WHAT YOU NEED TO DO: Extend the forum post about cancelled Christmas plans with a sister, continuing in the same voice from its final sentence.

TEXT BLOCK:
Xmas fallout am I being unreasonable, plans cancelled

(29 Posts)
Marketkat Sun 17-Dec-23 08:03:59

I was supposed to be spending Xmas with my sister, she has a successful stressful job, buts it s also very lucrative, she has been supporting of me since my son died 5 years ago. For a while I wasn’t able to join in much. This year I asked if she’d like me to come for Xmas with her, it’s a 5 hour car journey for us, about and hour for her and her husband and we have a disabled brother, so we would spend Xmas together, we had a cottage booked for a few days, so we had a downstairs toilet for my brother. That’s the basis of what has been planned, a few weeks ago I was quite unwell but feeling much better now. 2 weeks ago she phoned to day she had tennis elbow and it’s very painful which I understand it is, she also has some other ongoing health issues but nothing that stops her working. So she said it may be better to cancel our plans because she’s not well and neither was I at the time and also I mentioned to her I was finding life difficult grieving my son. I had a follow up nurse appt and I was basically given a clean bill of health apart from an ectopic heart beat and I am to go back to see my GP on Thursday.

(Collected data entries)

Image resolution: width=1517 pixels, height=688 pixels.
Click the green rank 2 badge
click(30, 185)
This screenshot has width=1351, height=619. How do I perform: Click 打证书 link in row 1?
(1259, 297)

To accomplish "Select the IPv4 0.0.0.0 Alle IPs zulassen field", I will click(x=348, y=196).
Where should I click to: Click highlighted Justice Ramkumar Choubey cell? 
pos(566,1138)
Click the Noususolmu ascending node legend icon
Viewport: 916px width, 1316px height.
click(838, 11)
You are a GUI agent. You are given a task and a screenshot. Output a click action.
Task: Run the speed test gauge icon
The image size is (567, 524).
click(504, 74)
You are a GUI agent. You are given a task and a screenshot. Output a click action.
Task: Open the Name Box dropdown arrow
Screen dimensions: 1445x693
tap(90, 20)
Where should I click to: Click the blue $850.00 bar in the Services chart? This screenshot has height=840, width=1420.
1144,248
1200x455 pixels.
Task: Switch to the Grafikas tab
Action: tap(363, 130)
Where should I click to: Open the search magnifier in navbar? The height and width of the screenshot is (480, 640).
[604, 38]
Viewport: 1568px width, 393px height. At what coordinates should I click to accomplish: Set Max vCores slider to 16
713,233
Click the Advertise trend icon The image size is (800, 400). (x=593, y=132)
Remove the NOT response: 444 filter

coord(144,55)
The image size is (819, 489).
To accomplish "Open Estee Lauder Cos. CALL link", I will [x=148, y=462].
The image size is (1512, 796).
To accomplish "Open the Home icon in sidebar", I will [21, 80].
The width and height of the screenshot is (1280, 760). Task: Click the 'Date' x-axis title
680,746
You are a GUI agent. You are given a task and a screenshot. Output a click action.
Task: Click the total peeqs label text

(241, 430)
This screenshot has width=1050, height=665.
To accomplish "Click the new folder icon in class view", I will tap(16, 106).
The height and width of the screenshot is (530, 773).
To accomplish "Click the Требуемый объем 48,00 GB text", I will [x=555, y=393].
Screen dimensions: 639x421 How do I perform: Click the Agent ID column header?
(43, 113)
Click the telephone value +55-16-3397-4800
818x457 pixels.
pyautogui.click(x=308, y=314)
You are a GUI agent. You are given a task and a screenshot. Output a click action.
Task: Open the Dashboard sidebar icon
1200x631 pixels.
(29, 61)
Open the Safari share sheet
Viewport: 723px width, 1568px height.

THE ANSWER:
So last night I messaged and said I’d phone her today and we could talk about Xmas, I was out last night at friends, I checked my phone when I came home and basically got a message saying I’m not listening, I wish you would, she says that a neighbour she used to be close to (but who had moved away about 4 years ago and not really seen her since) was on end of life care and my brother can be difficult to look after, but he would only be with us on Xmas day. That shes got so much work on and her husband is also very tired, he also has a similar job and circumstances, working in a hospice. All of which I know can be highly stressful and particularly this time of year.
So I feel her message was saying I don’t care about what others are going through, god knows I went through hell when my son died of cancer, so I do know how much heartache there is in the world.
Anyway, it’s greatly upset me, I haven’t slept all night, she has has a temper with me before about something and has also fell out with another sister.
I am going to cancel the whole thing and I will spend the day at home with my husband or just try and find a meal somewhere.
I’ve decided not to speak with her today, am I being unreasonable?
She doesn’t have children, when my son was ill she was very good and has been a reasonable support since.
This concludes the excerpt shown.